GP: What’s the most important lesson you’ve learned through your experiences?

GM: Oh god there are so many.  Both from the editing and the writing I’ve learned a lot.  I think even though I thought I was doing this initially I think I’ve learned to not give the artists such a huge headache.  It literally takes me seconds to write ‘and there’s a fight scene involving 1 million people!’ but someone has to draw that and it will take considerably longer than a few seconds.  Just because you’re only given a few pages don’t overdo it on the multiple panels either.  Try to think of how you can apply ‘less is more’ to your stories.   Basically I’ve learned how to be a better writer by just doing it and that leads back to my point earlier.

GP: Do you think it’s easier today for creators to get published?

GM: With the internet and things that in a way yes it is.  However since there are new ways to get yourself out there and more avenues available to get your work noticed it’s hard to stand out in the crowd.  Its swings and roundabouts really because in some ways yes it is easier but that in itself makes it harder to stand out.  Since the success of Walking Dead there has been an explosion of zombie related comics trying to capture the same ‘lightening in a bottle’.  Don’t get lost in the shuffle think ‘well how is my zombie story or whatever different from his or hers?’  That’s the challenge now I feel.

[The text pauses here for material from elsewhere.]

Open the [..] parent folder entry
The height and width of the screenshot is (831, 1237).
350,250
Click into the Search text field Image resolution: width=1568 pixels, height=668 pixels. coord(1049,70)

GP:  How do you think technology like social networking or crowdfunding sites like IndieGoGo or Kickstarter are impacting comic book publishing?

GM: Without social networking and kickstarter there might not be a Grayhaven comics.  Using avenues like the ones you mentioned and others like Twitter have got us some serious talent.  There are is a lot of amazing artists out there that no one has ever heard of and we’re given this great tool to find them.  It also brought our work to the attention of some pro’s who are doing some stories for us down the line.  It’s been invaluable and I see the same story all across the internet.  Again there are more ways to get your work out there but capturing people’s attention will be the new stumbling block to success.

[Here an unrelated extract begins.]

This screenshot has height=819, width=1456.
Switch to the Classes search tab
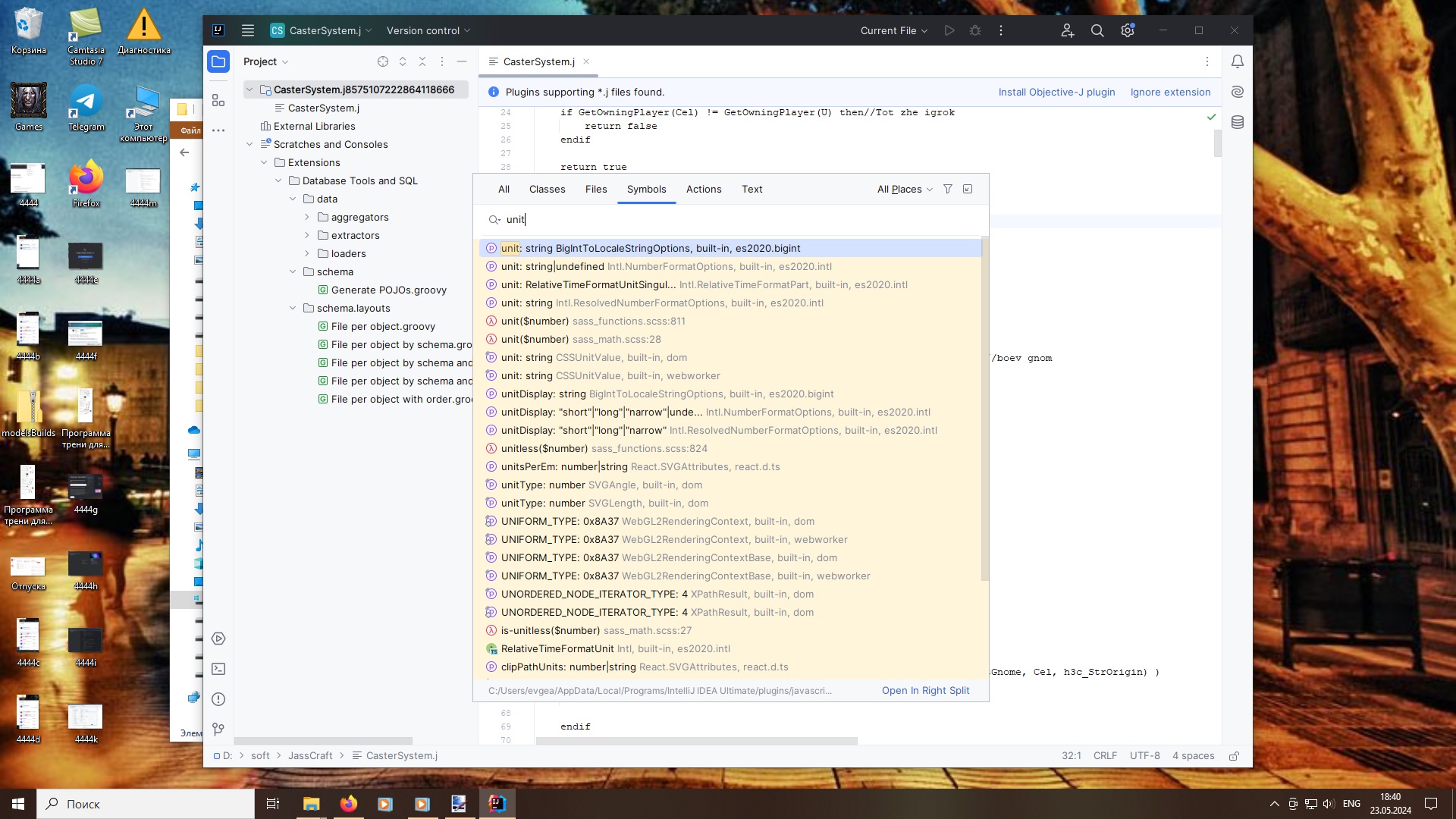tap(547, 189)
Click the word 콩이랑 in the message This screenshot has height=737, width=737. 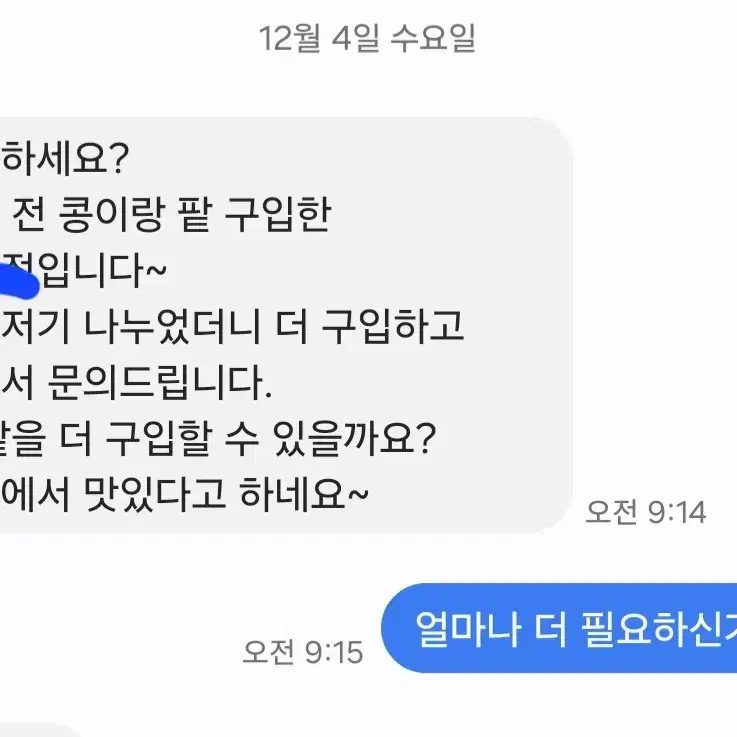click(x=111, y=215)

GP: What can we expect from you next?

GM: Editing wise I’m currently pushing out our third and final Gathering Horror anthology that should be available to buy soon.  Our Horror anthologies have been incredibly popular so we’re splitting them off into their own series ‘Tales Of The Abyss’ which I’m co-editing with Erica Heflin.  This is going to be the book where we really give our best creators a bigger playing ground and will feature a regularly appearing story from comic Pro Sterling Gates.

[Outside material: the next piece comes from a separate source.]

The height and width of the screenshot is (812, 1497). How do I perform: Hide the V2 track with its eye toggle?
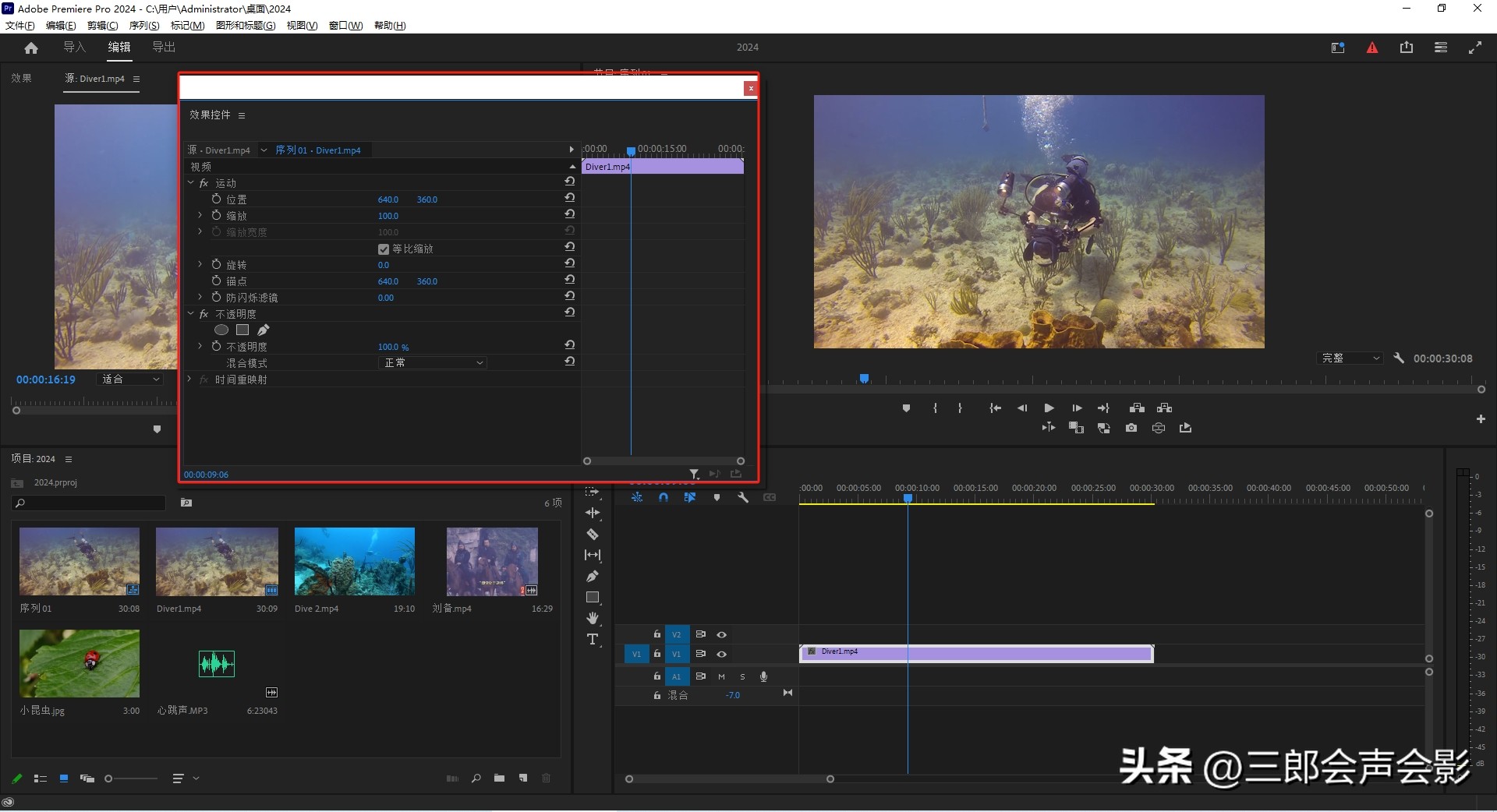(723, 634)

I’m also editing the second Sci-Fi and Fairy Tale volumes next year.  I edited both the initial volumes and they turned out very well so I want to top that next year.  I’m also editing something else that hasn’t officially be announced but could be our most successful anthology ever so stay tuned for that.

Writing wise I have stories coming up in Horror 3 with artist George Amaru, our first Dark Anthology with Arcadio Bolanos, Western with Amanda Rachels and True Ghost Stories with Alan Anguiano.  I also have stories and scripts written for our Mystery volume and the Superhero volume out next year as well as one of the stories in our third issue in Tales Of The Abyss.

Also late this year I will be very proud to debut my own one shot entitled ‘Sparks’ that is being drawn by Cassandra James.  This is a story I first came up with when I was 16 or 17 and I can’t wait to see it finally in print.  I don’t want to say a lot about it but I think people will certainly find something different in its pages.  I’m also plotting out a sequel in my mind at this time so I very much hope it becomes a regular thing maybe 2-3 times a year.

I’m also involved in the Gathering Phase 2 which is allowing some of our creators to publish their own creator owned work.  I’ve got a project approved for that too which I’m thinking might even be a series of mini’s.  Don’t want to say much about that since its in the early stages but I will say it may be the best idea I’ve ever had and allows me to pay partial tribute to one of the reasons I’m a writer.